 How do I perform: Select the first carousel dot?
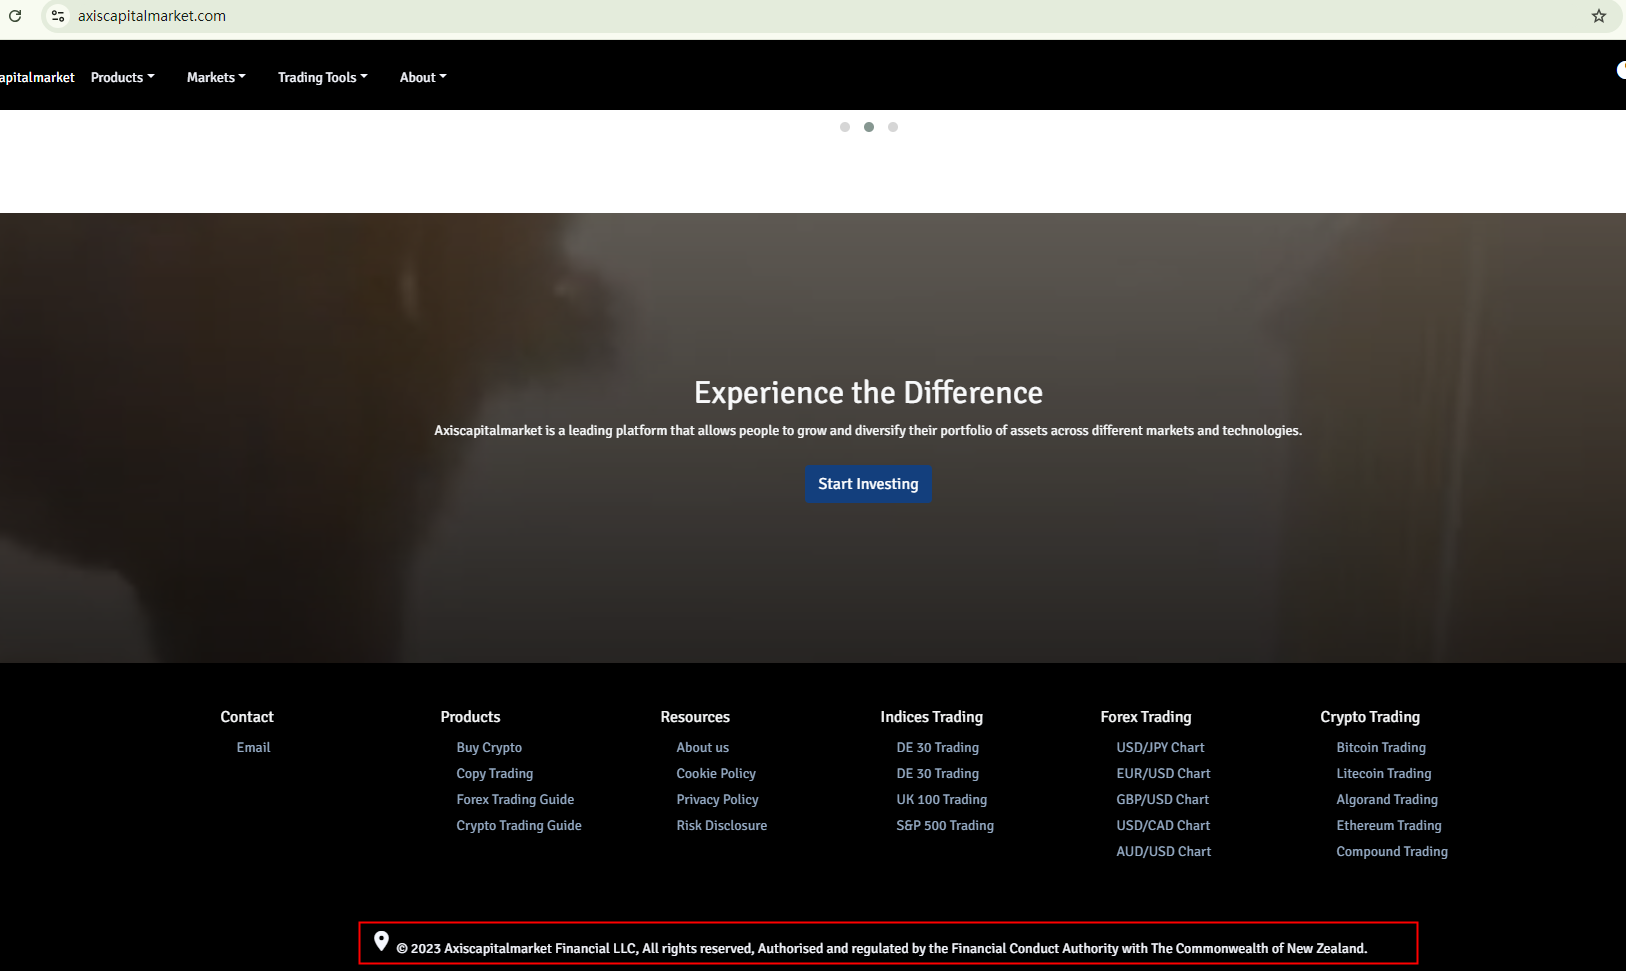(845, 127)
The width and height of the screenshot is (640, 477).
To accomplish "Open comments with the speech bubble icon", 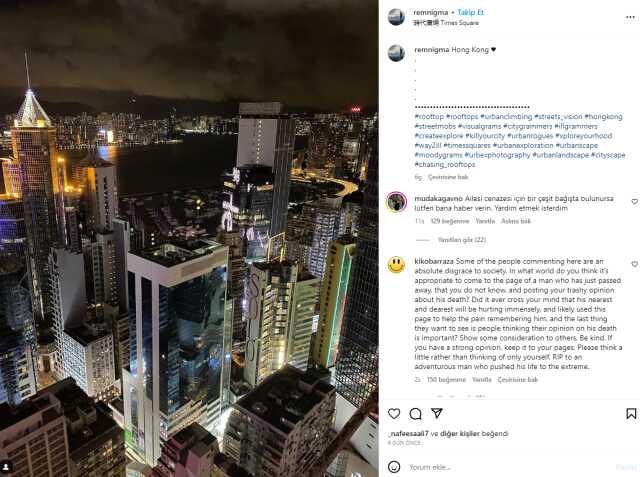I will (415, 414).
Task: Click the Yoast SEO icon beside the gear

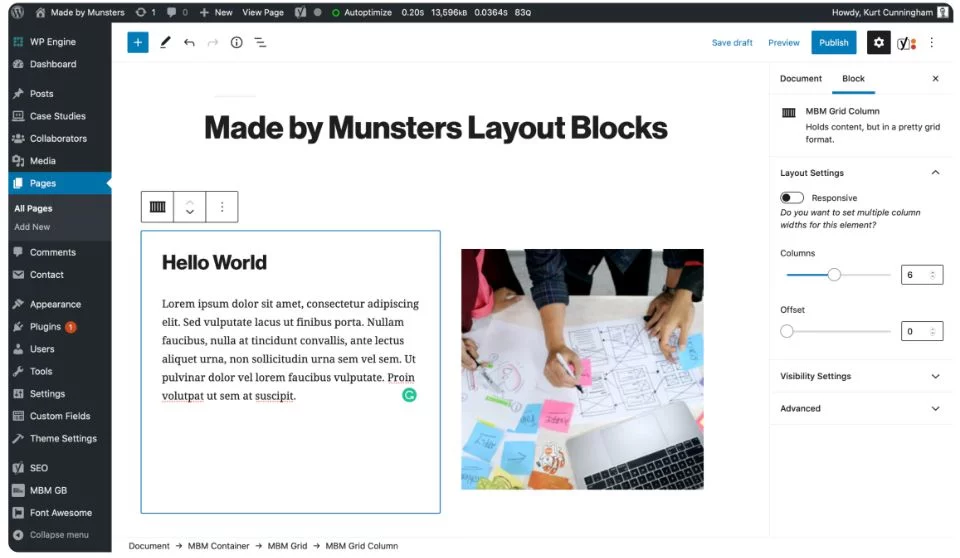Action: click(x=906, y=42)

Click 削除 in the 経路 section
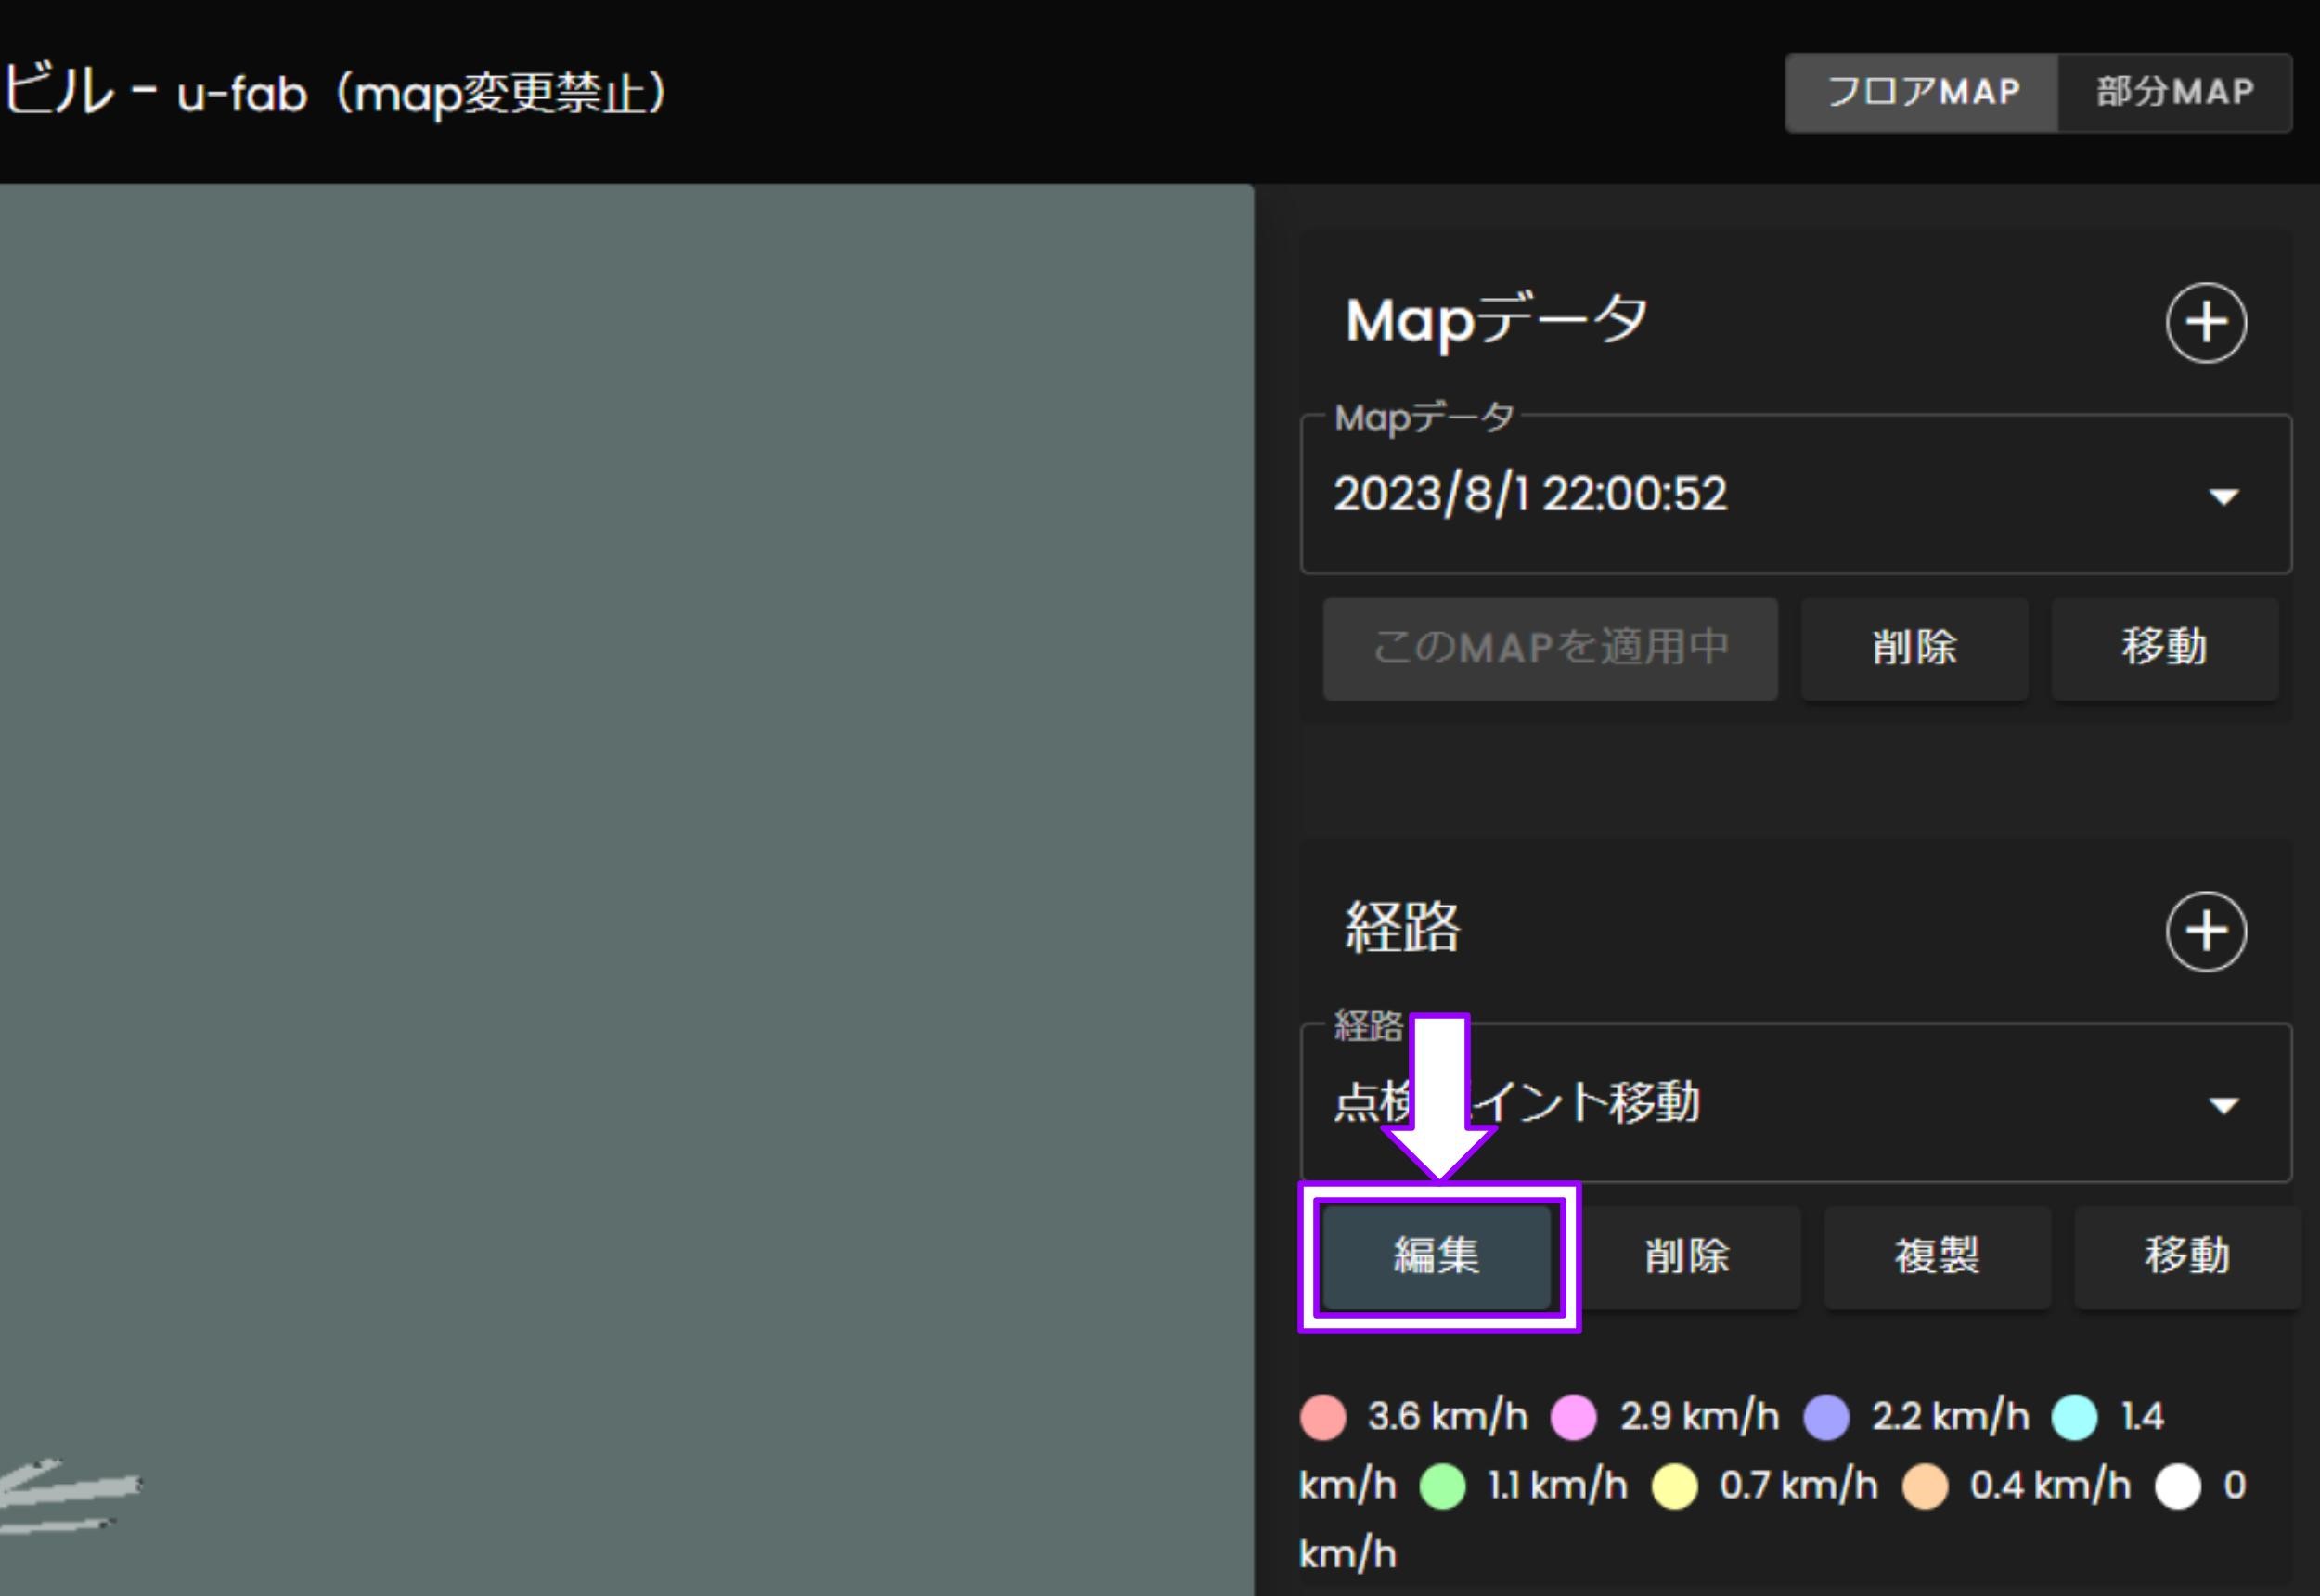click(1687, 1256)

[Set task]
Revise the listing from the line that has "Task: Click the" through the end of the listing, replacing "gear" with "cog" and leaving everything else unchanged. Give only those lines, and leave the pictures out.

[Exercise result]
Task: Click the Yoast SEO icon beside the cog

Action: click(x=906, y=42)

Click 削除 in the 経路 section
click(1687, 1256)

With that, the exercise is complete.